Their work is not finished.

“We are testing the honey for the presence of tropane alkaloids, and we’re doing that using liquid chromatography coupled with mass spectroscopy,” Dotson said. “We’ve recently been working on establishing methods on how to go about that.”

Finding tropane alkaloids in honey could be problematic.

“That’s much more of a concern if bees are favoring the Datura over the native catmint, because if an open system, you’d have Datura, you’d have catmint, you’d have a hundred other plants,” Cinelli said, “and if the Datura could outcompete, that’s what the bees are going to zoom in on. Then it’s like, ‘Should we be planting this anywhere near our garden?'”

Datura, she noted, can be purchased in nurseries — and if humans consume containing tropane alkaloids, it’s toxic to them in large quantities.

“We don’t know what our bees are flying off and foraging on,” Cinelli said.

Not only could people plant ornamental flowers and poison themselves, bees could be affected as well, she said, and wild Datura relatives that grow in the area, such as jimsonweed, also contain alkaloids.

“Not all flowering plants make chemicals that are good for bees,” Cinelli said. “In high concentrations, they can deter feeding or they can even poison bees.”

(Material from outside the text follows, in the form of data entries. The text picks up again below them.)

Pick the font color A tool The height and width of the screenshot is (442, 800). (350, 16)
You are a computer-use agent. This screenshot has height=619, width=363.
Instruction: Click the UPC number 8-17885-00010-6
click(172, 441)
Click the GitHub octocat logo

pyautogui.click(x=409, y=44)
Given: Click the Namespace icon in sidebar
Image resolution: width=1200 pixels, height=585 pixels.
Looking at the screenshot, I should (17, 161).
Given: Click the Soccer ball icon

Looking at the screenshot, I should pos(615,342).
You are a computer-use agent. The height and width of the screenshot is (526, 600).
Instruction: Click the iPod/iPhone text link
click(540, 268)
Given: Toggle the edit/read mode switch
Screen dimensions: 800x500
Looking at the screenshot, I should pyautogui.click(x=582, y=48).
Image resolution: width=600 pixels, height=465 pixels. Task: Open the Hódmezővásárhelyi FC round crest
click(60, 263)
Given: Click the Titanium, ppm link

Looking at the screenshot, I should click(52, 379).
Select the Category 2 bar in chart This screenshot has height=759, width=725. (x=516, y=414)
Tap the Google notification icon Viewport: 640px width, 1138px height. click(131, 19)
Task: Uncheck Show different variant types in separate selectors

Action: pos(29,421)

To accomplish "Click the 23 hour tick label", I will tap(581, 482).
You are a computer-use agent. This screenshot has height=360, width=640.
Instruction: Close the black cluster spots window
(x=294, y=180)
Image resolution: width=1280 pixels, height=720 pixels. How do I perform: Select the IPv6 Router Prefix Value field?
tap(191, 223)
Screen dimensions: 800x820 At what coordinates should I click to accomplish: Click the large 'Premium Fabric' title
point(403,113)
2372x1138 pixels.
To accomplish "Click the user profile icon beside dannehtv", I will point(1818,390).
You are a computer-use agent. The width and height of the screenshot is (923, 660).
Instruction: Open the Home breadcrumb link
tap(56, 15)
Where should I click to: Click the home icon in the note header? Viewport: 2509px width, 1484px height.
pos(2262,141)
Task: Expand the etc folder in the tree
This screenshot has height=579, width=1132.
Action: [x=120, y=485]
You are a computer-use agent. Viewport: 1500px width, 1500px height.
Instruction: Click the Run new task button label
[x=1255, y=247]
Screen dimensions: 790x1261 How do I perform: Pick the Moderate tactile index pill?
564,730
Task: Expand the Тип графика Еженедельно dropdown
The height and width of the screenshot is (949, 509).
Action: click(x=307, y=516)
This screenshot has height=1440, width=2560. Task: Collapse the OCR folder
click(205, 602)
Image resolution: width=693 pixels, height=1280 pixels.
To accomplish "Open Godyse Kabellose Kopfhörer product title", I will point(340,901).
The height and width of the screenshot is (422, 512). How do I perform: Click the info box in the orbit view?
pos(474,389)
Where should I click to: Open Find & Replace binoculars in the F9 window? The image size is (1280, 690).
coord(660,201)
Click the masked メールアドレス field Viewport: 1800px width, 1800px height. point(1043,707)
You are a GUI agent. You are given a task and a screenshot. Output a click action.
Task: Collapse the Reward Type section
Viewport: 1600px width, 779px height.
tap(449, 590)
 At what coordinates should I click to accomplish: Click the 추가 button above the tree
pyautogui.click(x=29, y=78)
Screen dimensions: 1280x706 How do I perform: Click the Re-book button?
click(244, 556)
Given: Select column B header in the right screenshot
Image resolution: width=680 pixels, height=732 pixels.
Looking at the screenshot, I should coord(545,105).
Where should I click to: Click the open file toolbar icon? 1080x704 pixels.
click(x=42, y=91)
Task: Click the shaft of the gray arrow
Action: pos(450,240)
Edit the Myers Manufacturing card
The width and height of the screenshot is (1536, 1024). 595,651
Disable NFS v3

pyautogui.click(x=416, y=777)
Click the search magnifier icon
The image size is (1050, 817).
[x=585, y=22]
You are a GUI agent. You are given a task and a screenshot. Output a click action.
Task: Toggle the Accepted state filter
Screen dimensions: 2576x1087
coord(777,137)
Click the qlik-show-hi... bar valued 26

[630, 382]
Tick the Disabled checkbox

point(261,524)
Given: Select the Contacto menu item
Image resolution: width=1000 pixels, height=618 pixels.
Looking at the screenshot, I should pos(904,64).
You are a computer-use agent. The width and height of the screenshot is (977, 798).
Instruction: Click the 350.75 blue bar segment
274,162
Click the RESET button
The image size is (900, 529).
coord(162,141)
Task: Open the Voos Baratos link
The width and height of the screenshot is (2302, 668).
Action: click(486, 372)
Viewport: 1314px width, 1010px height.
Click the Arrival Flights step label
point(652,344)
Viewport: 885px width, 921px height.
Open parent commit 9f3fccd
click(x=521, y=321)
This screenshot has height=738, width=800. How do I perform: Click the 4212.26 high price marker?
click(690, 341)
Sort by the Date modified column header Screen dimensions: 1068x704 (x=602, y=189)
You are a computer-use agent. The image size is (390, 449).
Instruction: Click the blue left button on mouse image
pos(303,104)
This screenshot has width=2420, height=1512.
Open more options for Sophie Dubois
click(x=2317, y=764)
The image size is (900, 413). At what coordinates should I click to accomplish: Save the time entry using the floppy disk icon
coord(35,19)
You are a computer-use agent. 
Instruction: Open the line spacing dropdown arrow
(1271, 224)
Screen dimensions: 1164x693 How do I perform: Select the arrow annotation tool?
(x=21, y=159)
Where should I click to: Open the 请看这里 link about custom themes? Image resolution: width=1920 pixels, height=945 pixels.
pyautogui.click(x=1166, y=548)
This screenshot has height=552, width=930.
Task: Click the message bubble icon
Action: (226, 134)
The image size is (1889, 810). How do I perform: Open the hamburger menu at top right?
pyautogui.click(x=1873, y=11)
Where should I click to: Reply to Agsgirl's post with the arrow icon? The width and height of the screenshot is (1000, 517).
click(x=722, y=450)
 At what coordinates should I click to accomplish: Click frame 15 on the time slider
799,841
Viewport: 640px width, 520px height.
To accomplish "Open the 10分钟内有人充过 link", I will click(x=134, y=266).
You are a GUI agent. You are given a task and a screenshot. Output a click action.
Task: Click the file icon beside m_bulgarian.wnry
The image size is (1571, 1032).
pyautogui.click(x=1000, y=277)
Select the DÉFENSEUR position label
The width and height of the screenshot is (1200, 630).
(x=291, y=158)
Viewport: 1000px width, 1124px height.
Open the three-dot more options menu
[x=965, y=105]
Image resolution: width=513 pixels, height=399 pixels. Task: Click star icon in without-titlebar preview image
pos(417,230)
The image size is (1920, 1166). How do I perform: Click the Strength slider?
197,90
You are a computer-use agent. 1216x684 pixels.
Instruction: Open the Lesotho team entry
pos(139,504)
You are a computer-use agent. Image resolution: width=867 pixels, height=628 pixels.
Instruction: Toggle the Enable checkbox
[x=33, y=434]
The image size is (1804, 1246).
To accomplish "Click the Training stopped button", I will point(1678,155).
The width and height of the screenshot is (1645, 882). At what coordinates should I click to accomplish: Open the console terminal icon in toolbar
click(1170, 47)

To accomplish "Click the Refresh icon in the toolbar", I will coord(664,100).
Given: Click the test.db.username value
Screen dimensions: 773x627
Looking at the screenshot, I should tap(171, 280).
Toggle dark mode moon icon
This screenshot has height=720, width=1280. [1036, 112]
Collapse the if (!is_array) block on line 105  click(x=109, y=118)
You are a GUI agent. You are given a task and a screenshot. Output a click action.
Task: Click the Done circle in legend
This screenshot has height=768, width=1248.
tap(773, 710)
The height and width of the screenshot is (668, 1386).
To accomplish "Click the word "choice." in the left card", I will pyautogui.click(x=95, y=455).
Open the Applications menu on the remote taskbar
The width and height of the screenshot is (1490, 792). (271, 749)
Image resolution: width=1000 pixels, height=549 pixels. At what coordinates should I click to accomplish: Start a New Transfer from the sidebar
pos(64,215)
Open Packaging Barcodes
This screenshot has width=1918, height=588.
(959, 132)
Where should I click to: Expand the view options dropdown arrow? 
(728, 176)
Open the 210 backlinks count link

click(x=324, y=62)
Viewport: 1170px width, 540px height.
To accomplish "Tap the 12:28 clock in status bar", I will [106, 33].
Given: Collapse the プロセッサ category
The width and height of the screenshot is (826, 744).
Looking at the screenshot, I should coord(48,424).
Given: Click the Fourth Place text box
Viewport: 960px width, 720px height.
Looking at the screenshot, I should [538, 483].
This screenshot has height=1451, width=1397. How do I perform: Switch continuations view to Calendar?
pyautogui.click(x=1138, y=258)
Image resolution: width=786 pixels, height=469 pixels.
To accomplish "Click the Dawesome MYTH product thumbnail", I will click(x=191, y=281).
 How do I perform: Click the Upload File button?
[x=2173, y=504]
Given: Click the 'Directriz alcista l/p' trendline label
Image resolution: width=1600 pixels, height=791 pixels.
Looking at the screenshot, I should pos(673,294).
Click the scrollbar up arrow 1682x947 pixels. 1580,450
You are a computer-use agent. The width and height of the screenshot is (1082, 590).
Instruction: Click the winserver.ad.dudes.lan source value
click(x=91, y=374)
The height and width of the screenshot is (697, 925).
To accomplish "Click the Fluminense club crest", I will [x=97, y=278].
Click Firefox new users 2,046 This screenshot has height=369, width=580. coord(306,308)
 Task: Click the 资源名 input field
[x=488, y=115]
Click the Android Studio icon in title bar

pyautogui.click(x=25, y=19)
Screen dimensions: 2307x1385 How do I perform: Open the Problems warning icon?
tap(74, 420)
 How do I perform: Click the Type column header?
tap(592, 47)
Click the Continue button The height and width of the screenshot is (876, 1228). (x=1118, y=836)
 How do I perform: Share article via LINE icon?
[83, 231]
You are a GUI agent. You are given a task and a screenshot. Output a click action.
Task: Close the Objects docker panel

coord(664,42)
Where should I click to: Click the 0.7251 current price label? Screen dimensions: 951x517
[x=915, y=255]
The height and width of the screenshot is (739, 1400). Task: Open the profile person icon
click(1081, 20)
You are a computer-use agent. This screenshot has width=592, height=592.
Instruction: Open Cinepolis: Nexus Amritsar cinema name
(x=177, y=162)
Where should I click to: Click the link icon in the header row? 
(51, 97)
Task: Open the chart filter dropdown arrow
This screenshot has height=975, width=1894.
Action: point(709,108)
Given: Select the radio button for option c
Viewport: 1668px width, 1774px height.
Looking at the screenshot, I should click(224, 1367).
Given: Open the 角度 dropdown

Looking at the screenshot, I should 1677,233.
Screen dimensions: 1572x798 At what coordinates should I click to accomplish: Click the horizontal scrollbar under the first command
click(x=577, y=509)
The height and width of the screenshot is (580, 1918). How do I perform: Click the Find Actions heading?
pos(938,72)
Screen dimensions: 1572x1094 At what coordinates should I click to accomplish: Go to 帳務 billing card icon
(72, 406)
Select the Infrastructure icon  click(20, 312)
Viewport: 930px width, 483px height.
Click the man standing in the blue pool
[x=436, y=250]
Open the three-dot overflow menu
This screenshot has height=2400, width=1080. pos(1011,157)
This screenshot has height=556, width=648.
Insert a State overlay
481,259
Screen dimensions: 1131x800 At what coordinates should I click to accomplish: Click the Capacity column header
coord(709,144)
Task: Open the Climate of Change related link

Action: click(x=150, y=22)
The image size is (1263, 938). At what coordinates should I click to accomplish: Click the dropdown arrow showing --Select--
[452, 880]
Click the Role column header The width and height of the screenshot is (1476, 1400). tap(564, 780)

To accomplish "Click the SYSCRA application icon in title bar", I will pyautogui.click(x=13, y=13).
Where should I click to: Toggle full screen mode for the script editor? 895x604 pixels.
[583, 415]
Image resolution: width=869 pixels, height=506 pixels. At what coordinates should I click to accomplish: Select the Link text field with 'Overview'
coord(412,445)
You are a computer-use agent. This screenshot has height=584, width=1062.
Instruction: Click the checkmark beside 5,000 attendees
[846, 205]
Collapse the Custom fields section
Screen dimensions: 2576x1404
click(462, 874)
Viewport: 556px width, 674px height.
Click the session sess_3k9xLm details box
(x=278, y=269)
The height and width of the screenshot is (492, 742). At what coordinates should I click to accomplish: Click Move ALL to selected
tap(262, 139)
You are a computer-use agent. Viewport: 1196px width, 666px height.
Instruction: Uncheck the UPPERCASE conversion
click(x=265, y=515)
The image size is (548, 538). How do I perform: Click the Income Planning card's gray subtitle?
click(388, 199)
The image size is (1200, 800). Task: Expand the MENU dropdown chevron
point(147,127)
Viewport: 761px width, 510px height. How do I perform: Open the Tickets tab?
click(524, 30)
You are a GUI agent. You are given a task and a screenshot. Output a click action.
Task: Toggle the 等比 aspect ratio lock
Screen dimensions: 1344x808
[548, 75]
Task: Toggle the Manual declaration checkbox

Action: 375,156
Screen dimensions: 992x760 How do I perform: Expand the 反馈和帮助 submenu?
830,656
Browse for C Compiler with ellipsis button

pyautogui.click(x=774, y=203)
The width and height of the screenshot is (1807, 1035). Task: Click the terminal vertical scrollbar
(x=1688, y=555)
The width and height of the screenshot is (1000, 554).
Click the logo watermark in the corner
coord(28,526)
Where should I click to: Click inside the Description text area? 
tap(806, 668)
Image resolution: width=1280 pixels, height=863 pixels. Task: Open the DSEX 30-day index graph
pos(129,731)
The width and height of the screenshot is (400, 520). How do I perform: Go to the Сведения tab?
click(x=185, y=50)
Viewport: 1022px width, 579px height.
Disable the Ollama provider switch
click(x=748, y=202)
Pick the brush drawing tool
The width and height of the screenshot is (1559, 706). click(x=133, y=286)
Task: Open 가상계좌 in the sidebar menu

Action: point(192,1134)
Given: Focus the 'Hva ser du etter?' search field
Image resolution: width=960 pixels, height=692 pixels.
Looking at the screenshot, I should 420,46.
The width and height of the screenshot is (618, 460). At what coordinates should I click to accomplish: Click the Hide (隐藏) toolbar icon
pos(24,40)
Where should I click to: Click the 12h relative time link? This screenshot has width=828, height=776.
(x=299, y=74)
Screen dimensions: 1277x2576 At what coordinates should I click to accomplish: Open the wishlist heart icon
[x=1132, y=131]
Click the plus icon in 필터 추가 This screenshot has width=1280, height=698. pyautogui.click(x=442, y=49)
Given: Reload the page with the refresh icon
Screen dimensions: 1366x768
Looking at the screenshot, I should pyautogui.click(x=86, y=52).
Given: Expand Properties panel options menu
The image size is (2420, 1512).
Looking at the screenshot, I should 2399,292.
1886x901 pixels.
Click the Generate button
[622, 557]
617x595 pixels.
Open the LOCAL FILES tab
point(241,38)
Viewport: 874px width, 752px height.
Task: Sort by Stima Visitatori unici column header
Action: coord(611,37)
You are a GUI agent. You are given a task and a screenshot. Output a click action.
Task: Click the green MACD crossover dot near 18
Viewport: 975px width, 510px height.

One solution to the possible Datura problem, she noted, is to not plant Datura near a beehive, or if it’s nearby, pull out a wild relative.

Cinelli wants to see the apiary expanded for more research on plants and bees.

Alkaloid concentrations make up one possible topic.

“Is it above a level that could affect a human, or is it just a trace contaminant?” Cinelli asked.

Dotson stressed that worldwide, the number of bee hives are decreasing, although he’s pleased to know of two hives near NMU.

“Anything we can do to boost them up or help them out is really nice,” he said.